What Unites and Divides Urban, Suburban and Rural Communities
2. Urban, suburban and rural residents’ views on key social and political issues
As urban and rural communities are becoming more distinct along demographic lines, they are also becoming more polarized politically. Americans in urban and rural communities have widely different views when it comes to social and political issues. From feelings about President Donald Trump to views on immigration and same-sex marriage, there are wide gaps between urban and rural adults.
While these differences have been widely documented, the survey finds that, on some issues, they can be attributed to differences in the partisan composition of urban, suburban and rural areas, rather than in viewpoints that are rooted in a particular type of community. Rural areas tend to have a higher concentration of Republicans and Republican-leaning independents, while a majority of Americans in urban communities identify as Democrats or lean toward the Democratic Party. These patterns have become more pronounced over the past two decades as rural areas have moved in a Republican direction and urban counties have become even more Democratic. Americans who live in the suburbs are about evenly divided in their partisan loyalties, and that has generally been the case in recent decades.
When it comes to abortion rights, the significant gap in attitudes between urban and rural residents – 61% of those in urban areas compared with 46% in rural areas say abortion should be legal in all or most cases – virtually disappears after controlling for party. Similar shares of Republicans in urban, suburban and rural communities express this view, as do nearly equivalent shares of Democrats in urban and rural communities.
A similar pattern can be seen on the question of whether the economic system unfairly favors powerful interests, or if it is generally fair to most Americans. Overall, urban residents are more likely than those living in rural areas to say the economic system is unfair, but that difference is not notable within party groups.
The same can be said of views on the country’s changing demographics. Across community types, views are similar within the Republican and Democratic coalitions on the issue of nonwhites making up a majority of the population in the future, despite differences among urban, suburban and rural residents overall.
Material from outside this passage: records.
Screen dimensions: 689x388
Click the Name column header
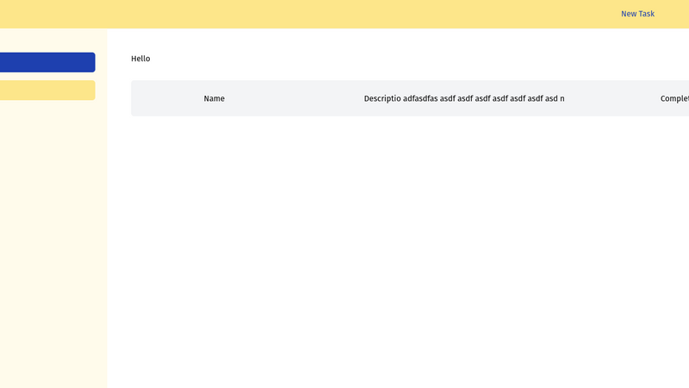(214, 98)
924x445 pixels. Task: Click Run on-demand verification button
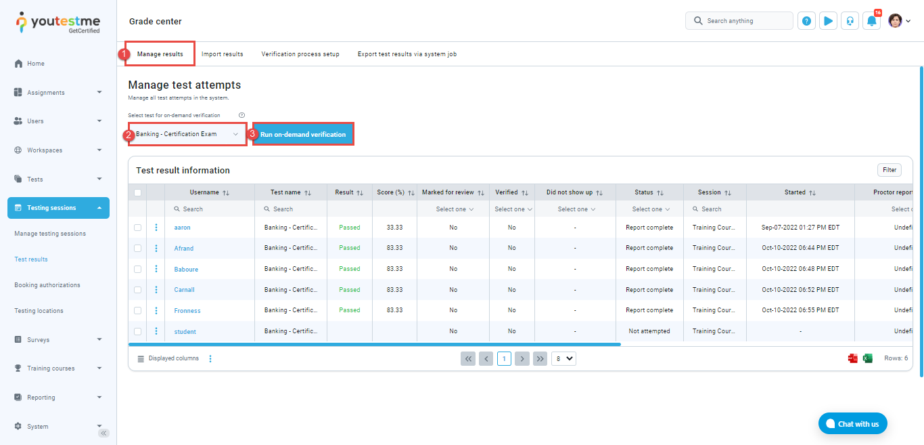tap(303, 134)
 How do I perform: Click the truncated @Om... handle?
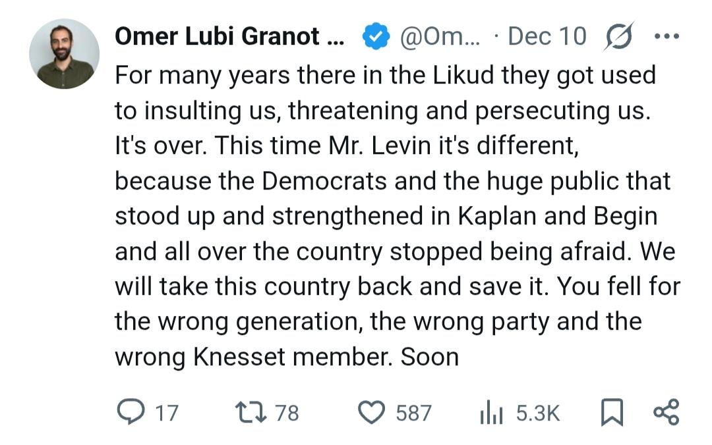(440, 37)
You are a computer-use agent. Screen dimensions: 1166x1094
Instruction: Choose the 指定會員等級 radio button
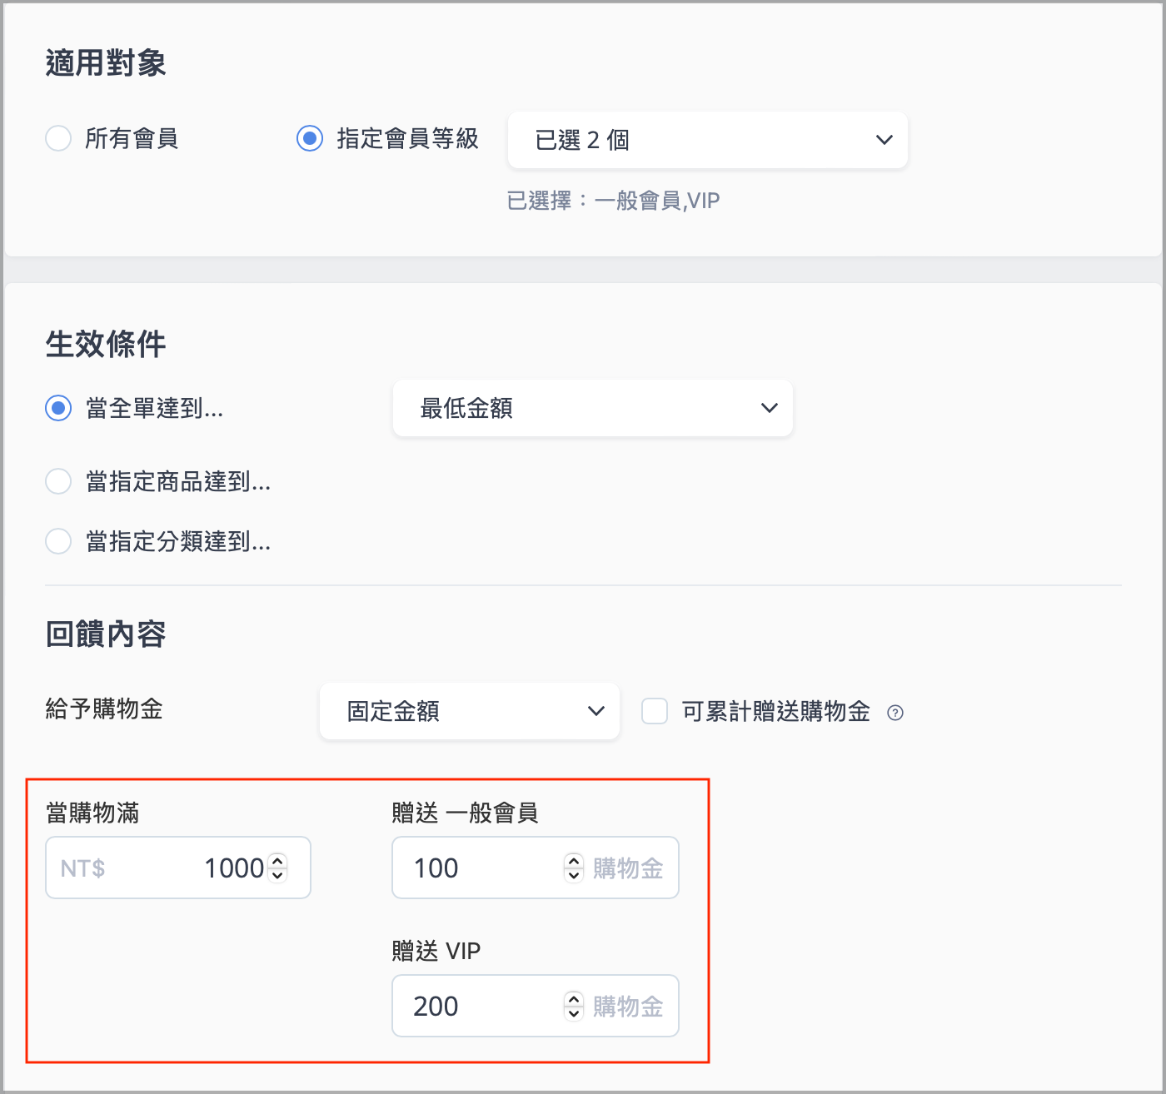pos(310,138)
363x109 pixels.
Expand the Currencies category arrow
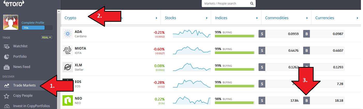coord(357,18)
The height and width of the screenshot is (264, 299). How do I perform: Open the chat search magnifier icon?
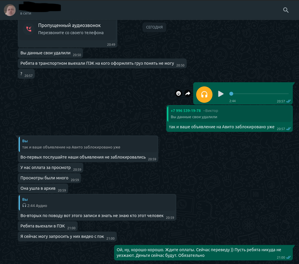coord(286,10)
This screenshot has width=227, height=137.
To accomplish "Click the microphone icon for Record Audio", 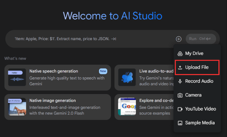I will tap(180, 81).
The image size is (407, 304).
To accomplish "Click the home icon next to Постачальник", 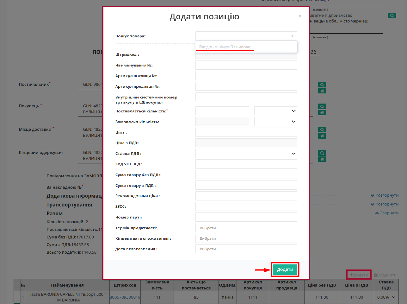I will click(x=322, y=91).
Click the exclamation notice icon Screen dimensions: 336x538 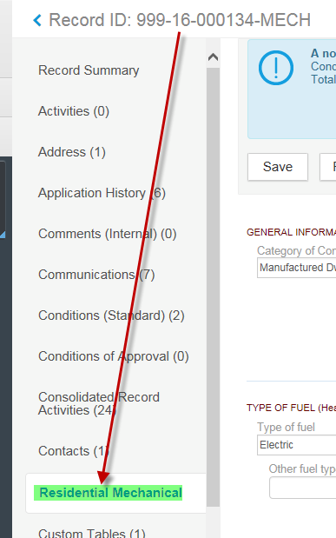pos(275,68)
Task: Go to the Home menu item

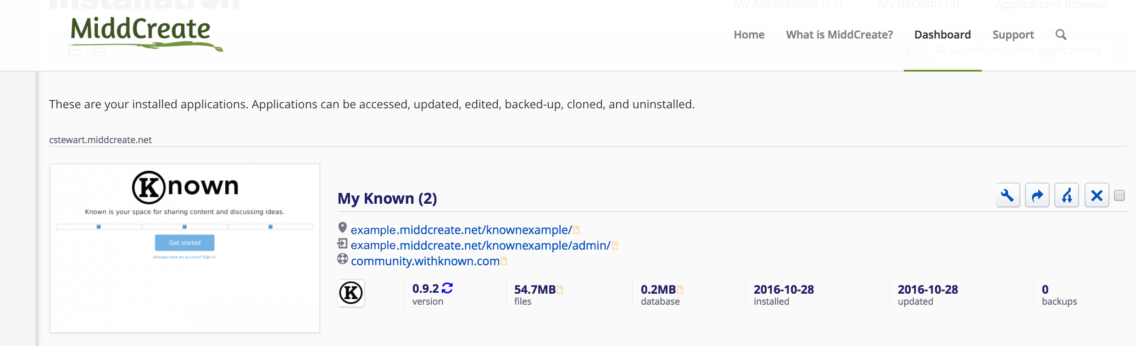Action: tap(749, 35)
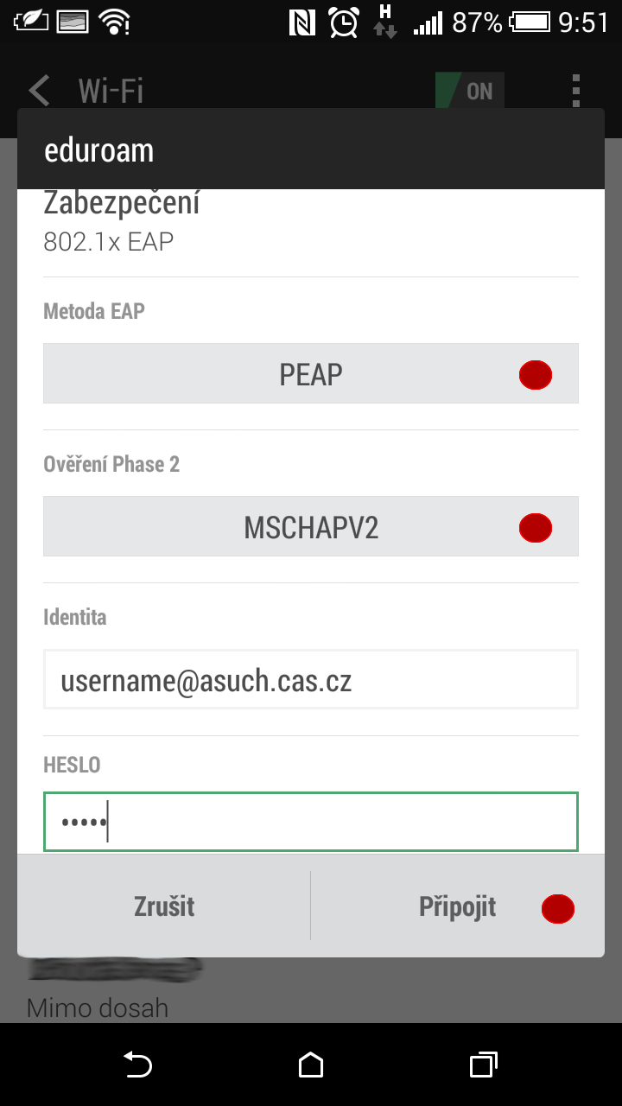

In some cases, however, differences across community types remain even after taking partisanship into account. For example, rural Republicans are more likely than Republicans living in urban areas to say the recent legalization of same-sex marriage is a bad thing for the country.
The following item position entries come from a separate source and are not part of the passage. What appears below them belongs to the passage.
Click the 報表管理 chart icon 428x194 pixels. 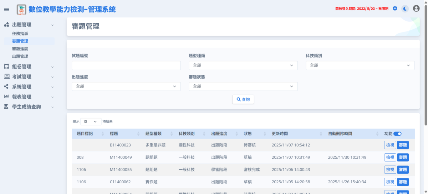6,96
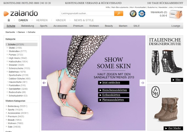Expand the Stiefel category
The image size is (187, 132).
pos(7,48)
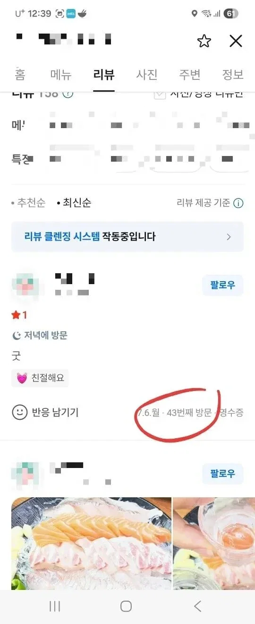
Task: Follow the first reviewer with 팔로우
Action: (x=223, y=285)
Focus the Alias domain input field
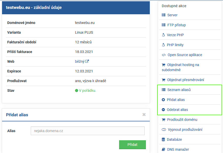 pyautogui.click(x=88, y=131)
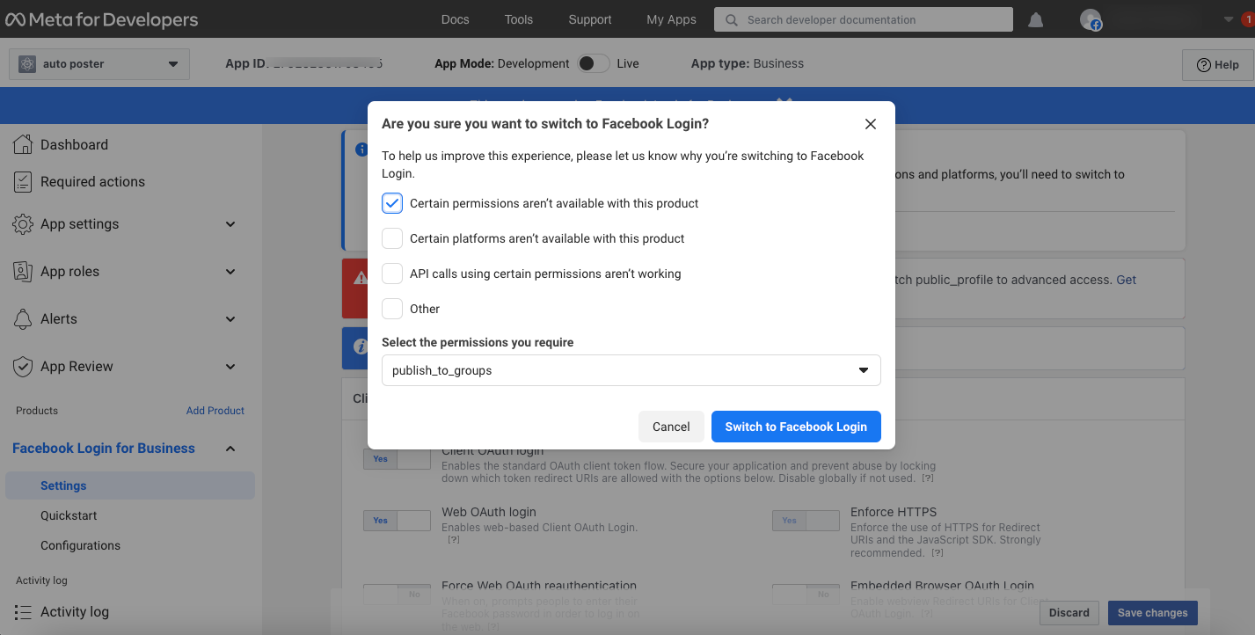Focus the Search developer documentation field

863,19
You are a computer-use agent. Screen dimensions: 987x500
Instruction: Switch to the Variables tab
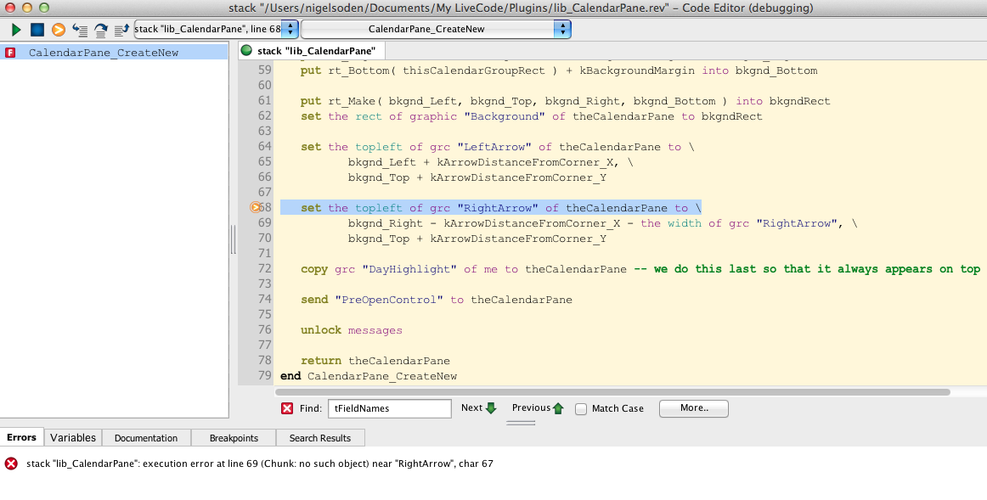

Urban and rural Republicans have somewhat different views on Trump
Asked to rate President Trump on a “feeling thermometer” ranging from 0 to 100, a majority of Americans give Trump a very cold (51%) or somewhat cool (8%) rating, while 10% rate him a neutral 50 on the 0-100 point thermometer. By contrast, 31% of Americans give him a very warm (22%) or somewhat warm (9%) rating.
Trump’s ratings are particularly warm in rural areas, where four-in-ten rate him warmly. By contrast, 19% of people in urban areas give Trump a warm rating.
These differences by community type remain, even after controlling for party. Among Republicans, 56% of rural residents give Trump a very warm rating, compared with 48% of suburban and 46% of urban Republicans.
Within the Republican coalition, there are significant age gaps in views of Trump. In the suburbs, the share rating Trump very warmly is substantially higher among Republicans ages 50 and older (57%) than among Republicans younger than 50 (38%).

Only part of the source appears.